Near-total abortion ban goes into effect in Texas. Will Missouri be next?

COLUMBIA, Mo. — Texas has become the first state in the nation to see a near-total ban on abortions go into effect since the 1973 Supreme Court decision established a constitutional right to the procedure.

Missouri could be one court hearing away from being the next.

The Texas law, which bans abortions after six weeks of pregnancy with no exception for cases of rape of incest, went into effect at midnight Wednesday. The U.S. Supreme Court did not act on an emergency request from the state’s abortion providers to block the measure.

It’s one of several restrictive abortion laws passed in GOP-controlled states in recent years in anticipation that the Supreme Court, now comprised of a 6-3 conservative majority, will overturn Roe v. Wade, the 1973 decision.

The court has agreed in its upcoming term to hear a Roe challenge in the case of a 15-week abortion ban in Mississippi. The case will have implications for all state laws that restrict abortions before a fetus can survive outside the womb, which so far have generated a patchwork of legal decisions in federal courts across the country.

Missouri’s 2019 law — an eight-week ban with triggers that bar the procedure at 14, 18 and 20 weeks if the eight-week threshold is overturned — could go into effect as early as this month. It is up for review Sept. 21 in a federal appeals court, which could lift an injunction that has kept it from taking effect so far.

A three-judge panel of the 8th Circuit Court of Appeals earlier this year upheld the temporary injunction issued by a lower federal court, as a lawsuit filed by the state’s lone abortion provider proceeds.

But in an unusual move a month later, the full appeals court decided on its own to rehear the case. Missouri Attorney General Eric Schmitt, who is running for U.S. Senate, has also appealed the injunction to the Supreme Court.

The hearing is scheduled before the 8th Circuit on Sept. 21. Abortions in Missouri have already fallen dramatically since the law’s passage, with many women seeking the procedure out-of-state instead.

It’s not clear whether the Supreme Court’s decision so far in the Texas case will impact judges’ decisions in the Missouri case. A spokeswoman for Reproductive Health Services of Planned Parenthood of the St. Louis Region, which brought the Missouri lawsuit, said they were unsure.

Schmidt’s office welcomed the decision.

“It’s certainly a positive development, and we look forward to defending Missouri’s law in front of the 8th Circuit later this month,” said Chris Nuelle, spokesman for Attorney General Eric Schmitt.

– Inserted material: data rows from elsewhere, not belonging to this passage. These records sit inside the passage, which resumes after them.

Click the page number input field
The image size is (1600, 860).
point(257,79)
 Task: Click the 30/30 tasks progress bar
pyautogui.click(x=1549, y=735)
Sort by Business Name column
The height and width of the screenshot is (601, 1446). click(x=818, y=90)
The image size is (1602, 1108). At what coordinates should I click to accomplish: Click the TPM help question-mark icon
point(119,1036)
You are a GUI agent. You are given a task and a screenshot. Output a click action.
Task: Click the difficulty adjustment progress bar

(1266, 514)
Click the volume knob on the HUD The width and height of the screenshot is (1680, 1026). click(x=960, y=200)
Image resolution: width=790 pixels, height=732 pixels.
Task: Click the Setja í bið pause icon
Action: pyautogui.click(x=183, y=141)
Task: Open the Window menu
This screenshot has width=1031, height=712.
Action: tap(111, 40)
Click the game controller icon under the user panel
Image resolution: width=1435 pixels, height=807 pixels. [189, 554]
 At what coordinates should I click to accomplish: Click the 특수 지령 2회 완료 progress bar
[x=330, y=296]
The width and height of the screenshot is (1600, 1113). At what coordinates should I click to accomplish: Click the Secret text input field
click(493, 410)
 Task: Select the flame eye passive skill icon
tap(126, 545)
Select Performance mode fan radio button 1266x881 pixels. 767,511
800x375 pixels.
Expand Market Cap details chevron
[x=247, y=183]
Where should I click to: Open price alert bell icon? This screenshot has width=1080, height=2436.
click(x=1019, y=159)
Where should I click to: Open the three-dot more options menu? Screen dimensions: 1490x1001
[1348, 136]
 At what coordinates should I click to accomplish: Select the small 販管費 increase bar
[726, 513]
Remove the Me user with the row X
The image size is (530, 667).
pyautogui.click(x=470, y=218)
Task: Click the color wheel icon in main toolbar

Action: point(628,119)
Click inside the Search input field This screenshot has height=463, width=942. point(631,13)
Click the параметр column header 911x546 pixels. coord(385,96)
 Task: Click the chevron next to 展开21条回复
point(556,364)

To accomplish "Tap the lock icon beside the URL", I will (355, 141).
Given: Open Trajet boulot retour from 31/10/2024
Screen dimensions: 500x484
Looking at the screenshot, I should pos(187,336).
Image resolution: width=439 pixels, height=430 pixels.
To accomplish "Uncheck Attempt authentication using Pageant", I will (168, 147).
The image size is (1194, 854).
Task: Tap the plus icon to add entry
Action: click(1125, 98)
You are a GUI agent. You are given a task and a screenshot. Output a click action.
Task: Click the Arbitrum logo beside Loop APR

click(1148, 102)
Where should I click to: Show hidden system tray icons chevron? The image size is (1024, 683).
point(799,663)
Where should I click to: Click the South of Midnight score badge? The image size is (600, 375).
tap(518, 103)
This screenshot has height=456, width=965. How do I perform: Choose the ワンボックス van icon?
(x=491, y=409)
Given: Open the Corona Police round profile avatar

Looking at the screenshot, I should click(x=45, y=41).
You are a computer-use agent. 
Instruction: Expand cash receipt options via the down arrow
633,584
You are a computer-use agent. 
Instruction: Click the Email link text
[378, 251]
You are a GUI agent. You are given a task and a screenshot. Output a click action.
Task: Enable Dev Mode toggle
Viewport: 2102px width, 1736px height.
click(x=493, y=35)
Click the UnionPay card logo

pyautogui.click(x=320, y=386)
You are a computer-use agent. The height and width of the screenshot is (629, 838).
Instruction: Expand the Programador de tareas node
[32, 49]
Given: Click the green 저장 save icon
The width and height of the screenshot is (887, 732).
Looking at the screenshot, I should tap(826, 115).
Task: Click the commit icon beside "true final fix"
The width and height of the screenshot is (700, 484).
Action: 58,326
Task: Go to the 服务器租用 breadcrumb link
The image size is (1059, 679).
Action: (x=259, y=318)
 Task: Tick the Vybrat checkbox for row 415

The Missouri law does not include exceptions for pregnancies from rape or incest, and also includes a “reason ban” prohibiting abortions for the reason of a fetus’s race, sex or solely for the diagnosis of Down syndrome or other conditions that might be fatal.

The full 8th Circuit barred a similar Arkansas law in January. But judges on the court have been split on the legality of the “reason ban.”

In April, the full 6th Circuit Court of Appeals allowed an Ohio ban on abortions after a fetal Down Syndrome diagnosis to take effect.

The new Texas law, meanwhile, is expected to have a ripple effect on abortion access in the Midwest.

Reproductive Health Services said in a statement it is preparing to accept an influx of patients from Texas at its southern Illinois clinic just outside St. Louis. Planned Parenthood opened the facility the year Missouri’s eight-week law was passed.

Last year, an executive order in Texas banning abortion during the COVID-19 pandemic also drove an increase in women seeking abortions in Kansas.